We got the requisite darkness, anger, and doom, and some of Prokofiev’s signature, angular melodic lines in the opening scene. The angular, rhythmic theme—the Capulets’ theme?—that rises and falls, often heard in triplets that are stretched to the point of being dotted eighths and a sixteenth, here was stretched the other direction, between triplets and duplets. Interesting result, making it less sharp, but bawdier or drunken sounding. This theme, expressed mostly in the strings, got good support from the brass. But then the brass deserted, as they were needed to present the bombastic theme from the other house, the two warring themes then colliding.

In the next scene, “Young Juliet” ran about lightly, almost taking flight, with violins and flute. Kudos again to first clarinet, also first flute.

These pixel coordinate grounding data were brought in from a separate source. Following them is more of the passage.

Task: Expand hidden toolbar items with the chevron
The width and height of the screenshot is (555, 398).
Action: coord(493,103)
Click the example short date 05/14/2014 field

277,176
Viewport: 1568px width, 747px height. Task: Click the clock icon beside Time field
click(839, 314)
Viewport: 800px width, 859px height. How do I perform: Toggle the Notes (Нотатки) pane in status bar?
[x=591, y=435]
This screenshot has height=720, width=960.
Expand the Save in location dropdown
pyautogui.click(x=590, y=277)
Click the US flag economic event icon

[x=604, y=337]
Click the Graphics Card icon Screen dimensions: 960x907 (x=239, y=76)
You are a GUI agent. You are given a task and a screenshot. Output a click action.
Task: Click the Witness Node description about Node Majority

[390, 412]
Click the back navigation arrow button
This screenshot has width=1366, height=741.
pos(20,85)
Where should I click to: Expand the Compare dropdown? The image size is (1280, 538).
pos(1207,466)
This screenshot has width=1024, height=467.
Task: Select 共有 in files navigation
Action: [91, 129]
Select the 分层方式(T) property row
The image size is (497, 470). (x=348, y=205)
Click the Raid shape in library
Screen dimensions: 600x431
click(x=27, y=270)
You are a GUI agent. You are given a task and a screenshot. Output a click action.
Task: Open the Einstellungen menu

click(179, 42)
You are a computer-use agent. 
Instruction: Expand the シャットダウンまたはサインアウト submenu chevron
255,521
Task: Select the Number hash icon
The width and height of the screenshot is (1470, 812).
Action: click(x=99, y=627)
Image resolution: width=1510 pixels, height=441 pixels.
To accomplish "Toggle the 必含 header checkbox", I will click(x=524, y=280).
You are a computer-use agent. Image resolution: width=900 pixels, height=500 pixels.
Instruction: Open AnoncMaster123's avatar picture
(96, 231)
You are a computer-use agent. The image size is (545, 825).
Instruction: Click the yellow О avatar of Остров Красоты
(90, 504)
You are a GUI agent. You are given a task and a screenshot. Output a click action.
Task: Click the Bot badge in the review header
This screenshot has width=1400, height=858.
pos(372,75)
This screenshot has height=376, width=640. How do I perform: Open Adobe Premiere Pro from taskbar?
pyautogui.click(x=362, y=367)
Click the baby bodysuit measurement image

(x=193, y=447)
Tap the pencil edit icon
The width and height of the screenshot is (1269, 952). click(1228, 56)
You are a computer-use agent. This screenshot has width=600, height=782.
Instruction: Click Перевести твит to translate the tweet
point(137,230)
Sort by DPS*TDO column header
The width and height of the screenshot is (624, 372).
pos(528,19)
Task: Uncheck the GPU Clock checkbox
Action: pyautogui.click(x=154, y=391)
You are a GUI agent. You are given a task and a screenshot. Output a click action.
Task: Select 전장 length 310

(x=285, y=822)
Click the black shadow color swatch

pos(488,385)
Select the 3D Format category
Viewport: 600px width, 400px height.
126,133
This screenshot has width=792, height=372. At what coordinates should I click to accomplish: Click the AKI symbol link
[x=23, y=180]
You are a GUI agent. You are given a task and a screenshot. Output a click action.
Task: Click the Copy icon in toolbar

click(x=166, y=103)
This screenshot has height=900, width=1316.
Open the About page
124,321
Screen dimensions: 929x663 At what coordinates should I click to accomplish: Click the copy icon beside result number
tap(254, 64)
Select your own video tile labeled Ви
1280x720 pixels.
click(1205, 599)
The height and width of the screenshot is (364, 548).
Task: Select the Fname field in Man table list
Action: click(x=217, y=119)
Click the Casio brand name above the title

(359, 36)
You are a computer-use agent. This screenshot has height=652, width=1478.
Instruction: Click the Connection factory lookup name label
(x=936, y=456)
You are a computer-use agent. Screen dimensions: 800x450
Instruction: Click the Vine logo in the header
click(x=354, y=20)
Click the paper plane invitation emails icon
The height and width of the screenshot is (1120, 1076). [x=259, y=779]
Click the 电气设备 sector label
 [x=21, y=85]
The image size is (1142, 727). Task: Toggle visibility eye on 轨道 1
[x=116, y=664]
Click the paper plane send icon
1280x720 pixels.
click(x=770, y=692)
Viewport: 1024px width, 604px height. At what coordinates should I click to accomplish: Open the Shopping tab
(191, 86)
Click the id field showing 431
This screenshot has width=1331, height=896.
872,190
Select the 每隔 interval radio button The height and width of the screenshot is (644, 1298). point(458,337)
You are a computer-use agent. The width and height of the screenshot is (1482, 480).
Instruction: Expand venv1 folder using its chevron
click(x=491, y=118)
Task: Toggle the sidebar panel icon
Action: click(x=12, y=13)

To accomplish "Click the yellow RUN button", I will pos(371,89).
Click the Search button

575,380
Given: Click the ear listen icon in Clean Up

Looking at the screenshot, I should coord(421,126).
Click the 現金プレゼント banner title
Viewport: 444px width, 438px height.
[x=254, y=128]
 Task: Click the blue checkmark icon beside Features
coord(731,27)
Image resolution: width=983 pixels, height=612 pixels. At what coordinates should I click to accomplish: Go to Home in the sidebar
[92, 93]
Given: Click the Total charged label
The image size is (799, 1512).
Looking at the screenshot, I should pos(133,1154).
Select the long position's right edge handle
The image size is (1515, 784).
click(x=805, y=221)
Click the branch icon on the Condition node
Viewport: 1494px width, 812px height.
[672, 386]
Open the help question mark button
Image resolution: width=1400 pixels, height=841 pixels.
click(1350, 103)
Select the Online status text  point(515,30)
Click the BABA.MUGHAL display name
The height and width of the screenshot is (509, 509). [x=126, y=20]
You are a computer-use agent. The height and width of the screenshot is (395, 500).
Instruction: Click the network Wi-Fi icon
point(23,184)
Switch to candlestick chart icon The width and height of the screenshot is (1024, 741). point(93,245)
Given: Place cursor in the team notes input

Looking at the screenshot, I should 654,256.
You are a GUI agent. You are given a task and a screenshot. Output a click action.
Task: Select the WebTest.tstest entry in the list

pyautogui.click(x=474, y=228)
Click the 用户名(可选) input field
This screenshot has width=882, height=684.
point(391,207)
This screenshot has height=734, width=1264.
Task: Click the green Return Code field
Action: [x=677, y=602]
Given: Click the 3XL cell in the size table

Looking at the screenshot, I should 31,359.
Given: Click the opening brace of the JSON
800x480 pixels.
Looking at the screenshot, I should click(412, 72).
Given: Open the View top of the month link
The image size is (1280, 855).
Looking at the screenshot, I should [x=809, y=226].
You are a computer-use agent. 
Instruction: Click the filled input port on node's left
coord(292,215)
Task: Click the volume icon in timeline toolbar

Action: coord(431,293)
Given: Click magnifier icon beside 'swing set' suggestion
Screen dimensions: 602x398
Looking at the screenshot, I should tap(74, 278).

Then, in Romeo and Juliet; “Balcony Scene,” Prokofiev gives us some of his most enduring and endearing melodies—ones that soar up and beyond the balcony, with a shimmering and undulating backdrop. What incredible orchestration, and very nicely done by the full ensemble, though it might have been even better to hear an orchestra of this size swell even more in the crescendos in this love scene. (It’s okay to want more.) Then more love on the run, or hiding out, in “Romeo at Juliet’s Before Parting.”

Woods put the orchestra on hold for a moment as a siren passed before beginning the lively, dark, macabre dancing that opens “Tybalt’s Death” scene, before it takes a turn for the more violent. The orchestra sounded appropriately harsh and brittle, with the brass seizing the day with rich, ominous harmonizing of the noble, dark melody. Finally, the snare drum took a key role in completing the death march.

A quieter introduction to “Friar Lawrence” led to the closing scene, “Romeo at Juliet’s Grave,” full of throbbing darkness, anger, lament, and regret, expressed throughout the full orchestra. So much sadness, so well received.

Jim McDonald has masters degrees in arts administration and piano performance from the University of Iowa, where he studied with John Simms. He has presented chamber music for 25 years.